At the same time, governments can encourage donations by reimbursing donors of all expenses and giving incentives like life insurance coverage.
Dr Hussein Bagha, the head of renal transplants at MP Shah Hospital in Nairobi, says the risks to a donor are minimal because anyone with a less-than-excellent prognosis cannot be cleared for the procedure.
"You can expect to live a full life with one kidney and no related complications. Kidney donation is very safe," he says.
He says kidney transplant is a simple procedure and Kenyans have been doing it since 1978.
By end of February, MP Shah had successfully conducted 10 kidney transplants.
"Dialysis is a temporary measure. The best therapy is a renal transplant," he says.
The hospital only allows transplants from a related donor, who must share the blood group with the patient.

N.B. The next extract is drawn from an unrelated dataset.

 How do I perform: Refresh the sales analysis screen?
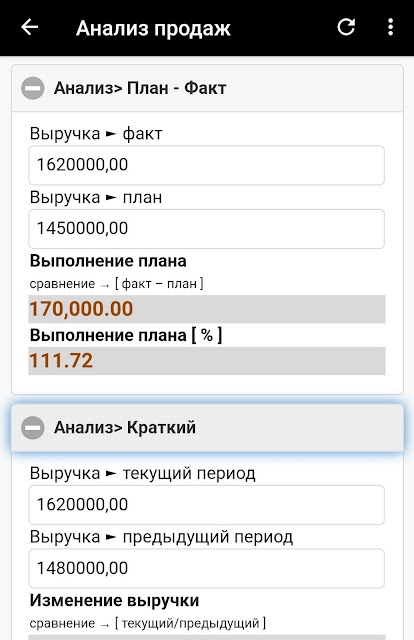click(346, 27)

"The donor is admitted one day before the transplant and is discharged three days after the operation," Dr Bagha says.
Donors do not take any drugs after transplant.

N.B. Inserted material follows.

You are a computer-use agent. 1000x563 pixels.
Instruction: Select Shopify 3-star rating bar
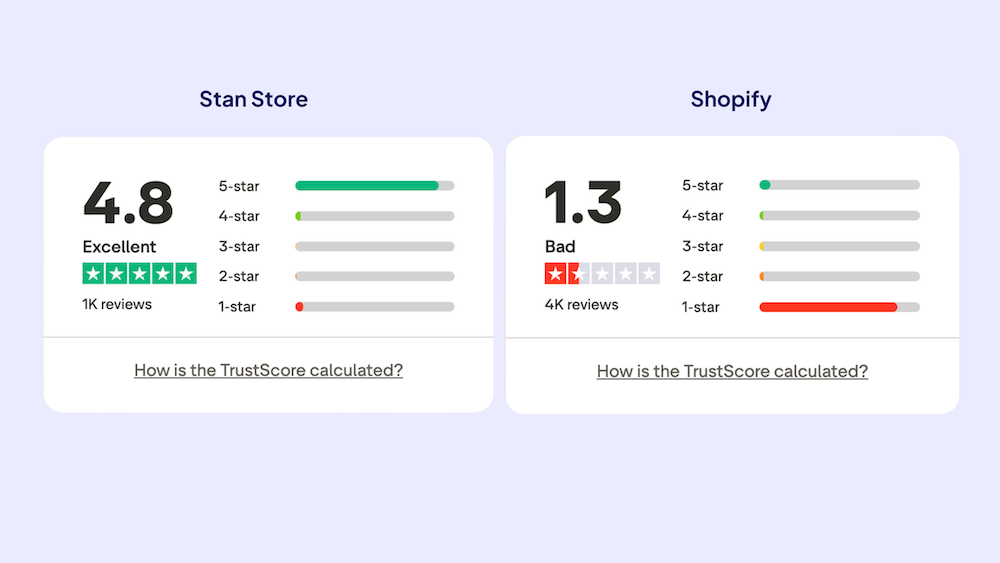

"The patient is admitted two days before the operation and is discharged one week after they receive a new kidney," Bagha adds.
Transplants in Kenya range from Sh700,000 in public hospitals to about Sh2 million in private hospitals.
NHIF defrays up to Sh500,000 of the costs but does not pay for the immunosuppressant drugs that recipients need for life, which cost at least Sh15,000 every month.
The Kenya Renal Association has been campaigning for NHIF to pay for these drugs.
Dr Bagha says although the operations are cheaper in India, attendant costs like travel and accommodation make them more expensive.
"In India, the patient has to stay there for three months. But in your country, even your relatives can visit," he says.
He strongly advises the prevention of renal failure, especially among people with diabetes and high blood pressure, the two leading causes.
"Even young people with type 1 diabetes can get kidney failure at age 20," he says.
Last year, tests showed Norman's mother and sister are not a match and could, therefore, not donate to him. He remains physically depleted but has a strong will to live.
"I fight for my health every day in a way most people might not understand," he wrote in his poster. "I am a fighter and a warrior."